◆ **YOUR OBJECTIVE**
Reproduce all of the following entries verbatim, keeping every line, character, and space unchanged.

◆ **ENTRIES SUPPLIED**

----------

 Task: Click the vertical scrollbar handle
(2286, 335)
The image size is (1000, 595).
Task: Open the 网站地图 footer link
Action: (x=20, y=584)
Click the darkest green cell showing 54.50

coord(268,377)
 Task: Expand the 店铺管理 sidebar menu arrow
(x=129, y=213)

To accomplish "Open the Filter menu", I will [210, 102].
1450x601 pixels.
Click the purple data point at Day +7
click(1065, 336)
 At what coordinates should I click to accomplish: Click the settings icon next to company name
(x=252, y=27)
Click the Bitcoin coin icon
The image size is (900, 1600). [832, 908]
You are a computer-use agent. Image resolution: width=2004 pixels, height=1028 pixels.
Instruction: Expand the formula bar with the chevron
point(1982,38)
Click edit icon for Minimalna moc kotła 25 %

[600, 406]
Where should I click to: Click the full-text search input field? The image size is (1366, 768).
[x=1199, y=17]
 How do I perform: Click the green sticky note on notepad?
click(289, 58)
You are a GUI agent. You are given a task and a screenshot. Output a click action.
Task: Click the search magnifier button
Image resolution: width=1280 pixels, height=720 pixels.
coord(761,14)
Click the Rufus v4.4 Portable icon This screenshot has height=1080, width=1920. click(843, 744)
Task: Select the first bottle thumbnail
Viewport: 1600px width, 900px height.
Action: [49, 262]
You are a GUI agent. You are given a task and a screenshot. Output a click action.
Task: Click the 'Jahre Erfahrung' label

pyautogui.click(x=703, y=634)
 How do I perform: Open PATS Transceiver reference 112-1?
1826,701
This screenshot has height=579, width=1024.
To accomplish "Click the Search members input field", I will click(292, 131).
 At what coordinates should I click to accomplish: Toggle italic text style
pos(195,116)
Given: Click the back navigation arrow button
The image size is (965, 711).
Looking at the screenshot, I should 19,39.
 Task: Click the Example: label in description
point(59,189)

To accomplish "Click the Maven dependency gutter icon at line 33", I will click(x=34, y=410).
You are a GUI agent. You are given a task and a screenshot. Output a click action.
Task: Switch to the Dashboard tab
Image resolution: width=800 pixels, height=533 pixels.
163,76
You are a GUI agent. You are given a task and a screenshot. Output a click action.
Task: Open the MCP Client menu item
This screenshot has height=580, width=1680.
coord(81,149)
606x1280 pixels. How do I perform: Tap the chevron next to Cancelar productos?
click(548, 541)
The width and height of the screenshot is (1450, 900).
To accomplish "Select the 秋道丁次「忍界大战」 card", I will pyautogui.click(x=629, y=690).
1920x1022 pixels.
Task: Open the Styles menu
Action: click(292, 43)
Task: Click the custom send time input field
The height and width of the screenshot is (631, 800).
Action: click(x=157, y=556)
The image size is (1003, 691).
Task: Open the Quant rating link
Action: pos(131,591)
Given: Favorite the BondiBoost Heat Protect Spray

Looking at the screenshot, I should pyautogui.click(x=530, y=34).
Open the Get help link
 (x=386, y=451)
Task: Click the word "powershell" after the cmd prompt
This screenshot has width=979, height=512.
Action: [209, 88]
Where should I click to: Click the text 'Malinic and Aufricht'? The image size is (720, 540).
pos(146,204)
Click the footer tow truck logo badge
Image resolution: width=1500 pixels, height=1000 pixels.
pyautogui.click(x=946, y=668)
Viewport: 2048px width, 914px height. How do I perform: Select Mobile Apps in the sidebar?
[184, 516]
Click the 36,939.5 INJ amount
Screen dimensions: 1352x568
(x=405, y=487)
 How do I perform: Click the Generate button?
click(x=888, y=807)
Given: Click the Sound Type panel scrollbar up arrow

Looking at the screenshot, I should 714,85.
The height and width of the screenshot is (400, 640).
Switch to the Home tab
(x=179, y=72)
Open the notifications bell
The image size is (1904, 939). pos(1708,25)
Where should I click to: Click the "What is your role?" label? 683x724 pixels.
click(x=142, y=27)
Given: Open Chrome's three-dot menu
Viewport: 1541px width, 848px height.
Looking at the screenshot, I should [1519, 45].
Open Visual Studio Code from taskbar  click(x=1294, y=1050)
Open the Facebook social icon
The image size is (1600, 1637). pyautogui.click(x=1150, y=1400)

----------

◆ **RESULT**
 Task: Click the vertical scrollbar handle
(2286, 335)
The image size is (1000, 595).
Task: Open the 网站地图 footer link
Action: (x=20, y=584)
Click the darkest green cell showing 54.50

coord(268,377)
 Task: Expand the 店铺管理 sidebar menu arrow
(x=129, y=213)

To accomplish "Open the Filter menu", I will [210, 102].
1450x601 pixels.
Click the purple data point at Day +7
click(1065, 336)
 At what coordinates should I click to accomplish: Click the settings icon next to company name
(x=252, y=27)
Click the Bitcoin coin icon
The image size is (900, 1600). [832, 908]
You are a computer-use agent. Image resolution: width=2004 pixels, height=1028 pixels.
Instruction: Expand the formula bar with the chevron
point(1982,38)
Click edit icon for Minimalna moc kotła 25 %

[600, 406]
Where should I click to: Click the full-text search input field? The image size is (1366, 768).
[x=1199, y=17]
 How do I perform: Click the green sticky note on notepad?
click(289, 58)
You are a GUI agent. You are given a task and a screenshot. Output a click action.
Task: Click the search magnifier button
Image resolution: width=1280 pixels, height=720 pixels.
coord(761,14)
Click the Rufus v4.4 Portable icon This screenshot has height=1080, width=1920. click(843, 744)
Task: Select the first bottle thumbnail
Viewport: 1600px width, 900px height.
Action: [49, 262]
You are a GUI agent. You are given a task and a screenshot. Output a click action.
Task: Click the 'Jahre Erfahrung' label

pyautogui.click(x=703, y=634)
 How do I perform: Open PATS Transceiver reference 112-1?
1826,701
This screenshot has height=579, width=1024.
To accomplish "Click the Search members input field", I will click(292, 131).
 At what coordinates should I click to accomplish: Toggle italic text style
pos(195,116)
Given: Click the back navigation arrow button
The image size is (965, 711).
Looking at the screenshot, I should 19,39.
 Task: Click the Example: label in description
point(59,189)

To accomplish "Click the Maven dependency gutter icon at line 33", I will click(x=34, y=410).
You are a GUI agent. You are given a task and a screenshot. Output a click action.
Task: Switch to the Dashboard tab
Image resolution: width=800 pixels, height=533 pixels.
163,76
You are a GUI agent. You are given a task and a screenshot. Output a click action.
Task: Open the MCP Client menu item
This screenshot has height=580, width=1680.
coord(81,149)
606x1280 pixels. How do I perform: Tap the chevron next to Cancelar productos?
click(548, 541)
The width and height of the screenshot is (1450, 900).
To accomplish "Select the 秋道丁次「忍界大战」 card", I will pyautogui.click(x=629, y=690).
1920x1022 pixels.
Task: Open the Styles menu
Action: click(292, 43)
Task: Click the custom send time input field
The height and width of the screenshot is (631, 800).
Action: click(x=157, y=556)
The image size is (1003, 691).
Task: Open the Quant rating link
Action: pos(131,591)
Given: Favorite the BondiBoost Heat Protect Spray

Looking at the screenshot, I should pyautogui.click(x=530, y=34).
Open the Get help link
 (x=386, y=451)
Task: Click the word "powershell" after the cmd prompt
This screenshot has width=979, height=512.
Action: [209, 88]
Where should I click to: Click the text 'Malinic and Aufricht'? The image size is (720, 540).
pos(146,204)
Click the footer tow truck logo badge
Image resolution: width=1500 pixels, height=1000 pixels.
pyautogui.click(x=946, y=668)
Viewport: 2048px width, 914px height. How do I perform: Select Mobile Apps in the sidebar?
[184, 516]
Click the 36,939.5 INJ amount
Screen dimensions: 1352x568
(x=405, y=487)
 How do I perform: Click the Generate button?
click(x=888, y=807)
Given: Click the Sound Type panel scrollbar up arrow

Looking at the screenshot, I should 714,85.
The height and width of the screenshot is (400, 640).
Switch to the Home tab
(x=179, y=72)
Open the notifications bell
The image size is (1904, 939). pos(1708,25)
Where should I click to: Click the "What is your role?" label? 683x724 pixels.
click(x=142, y=27)
Given: Open Chrome's three-dot menu
Viewport: 1541px width, 848px height.
Looking at the screenshot, I should [1519, 45].
Open Visual Studio Code from taskbar  click(x=1294, y=1050)
Open the Facebook social icon
The image size is (1600, 1637). pyautogui.click(x=1150, y=1400)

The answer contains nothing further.